So you're going to Harvard. It all seemed so simple when that thick envelope came in the mail asking you to join the club, become one of us, a member of the fellowship of educated men and women, a student at America's premier university. How could you refuse that certificate with your name in stately calligraphy, your own invitation to a four-year cocktail party with the best and brightest?
But then, after you mailed back the postcard saying, "yes, of course I accept, are you kidding," then you started hearing it, it seemed, from everybody. "So you're going to Harvard?"
"They said it with knowing looks, with ironic smiles. The last word was always heavily italicized, it's last two syllables stretched to an impossible limit to make some point that you never got. Your friends said it, your neighbors, your relatives, teachers, sometimes even your parents. After a while, you started saying it to yourself, and it became more of a question than a statement.
"So you're going to Harvard?""To Harvard?" "To Haahvahd?" What did they mean, those seven letters that attached themselves to your name like a foreign knighthood? It was only the name of a college, but everyone seemed to hint that it was much more than that.
At first, the word sounded pretty impressive to you, too. But the more you thought about it, the more you pronounced it over and over in your head, the less you knew what it meant. Listening to other people talk about it made you only more confused.
You talked eagerly, almost defensively, about the great classes, the brilliant students, the proud tradition. But you really didn't know if Harvard way any of these things. In fact, the best reason you could honestly think of for choosing Harvard was that Harvard had chosen you. So now you're here, and you're ready to find out what it all means.

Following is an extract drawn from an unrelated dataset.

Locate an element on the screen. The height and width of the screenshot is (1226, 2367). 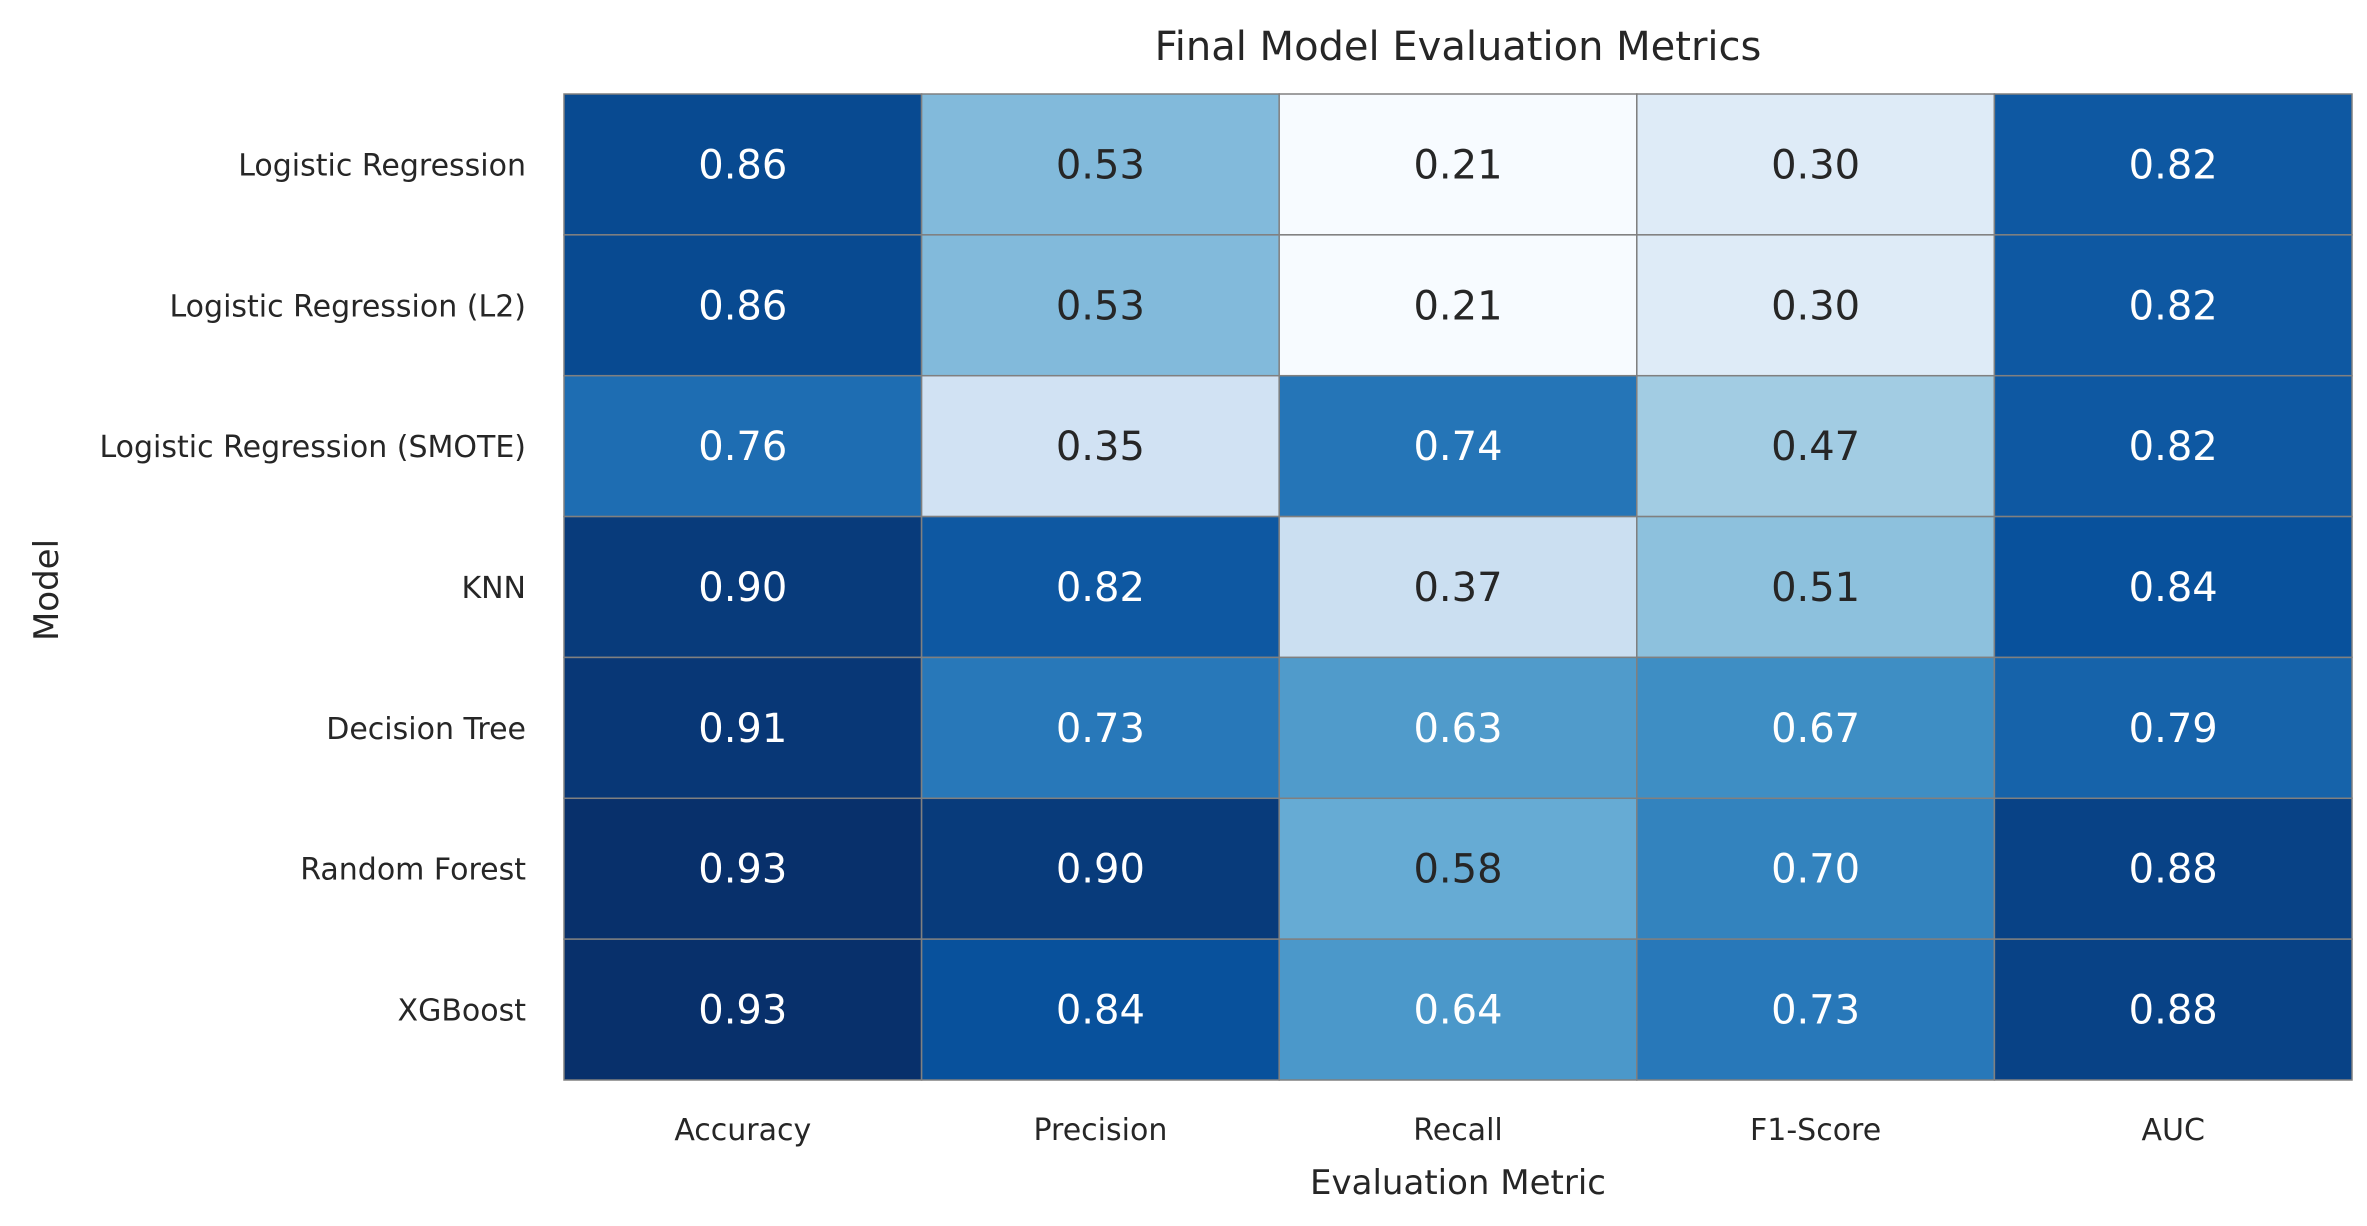
heatmap-cell-value: 0.64 is located at coordinates (1458, 1011).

But you won't, not right away at least. It's not in the speeches from President Rudenstine and Dean Lewis, not in the Handbook for Students, not anywhere in the fliers and leaflets and publications that they sent you over the summer. In fact, what Harvard will come to mean to you will depend on who you are and what you do here for the next four years.
You can, if you choose, spend you time under the hothouse lamps of Lamont Library or the computer center, and Harvard will be your search for a veritas that you can footnote, explicate or write out to the fiftieth digit.
Or you can find an extracurricular group that will take you in. Then Harvard will be four years of putting out a newspaper or producing plays or helping the homeless. You can enter a Harvard of black-tie parties, gin-and-tonics, and walnut-paneled exclusivity. Harvard can be your ticket to $50,000 on Wall Street after graduation. Or it can be your forum to protest economic injustice and plan for the revolution.
You may play a major role in ground-breaking research. Or you may never meet a professor. You may publish poetry. Or travel to cameroon. Or try LSD. You may fall in love with someone and spend the next four years together.
Harvard may come to mean any of these things to you, or it may mean none of them. You may hate it here. The important thing though, is to be aware of the options open to you, and not let yourself be limited to stereotypes and expectations. Don't worry too much about screwing up, especially your first year, and let yourself try things that you might not have dared to at first.
Above all, meet your classmates, and don't just meet them at noisy parties and in sections. Instead, take the time to talk with people who really are different, people who may challenge your assumptions and make you think of things that you wouldn't have come up with on your own. There are a lot of people like that here.
And at the end of four years, when you get that other certificate with your name on it, you may still not know what those seven letters mean. But you will have had an experience that is your own and no one else's, and that will be enough.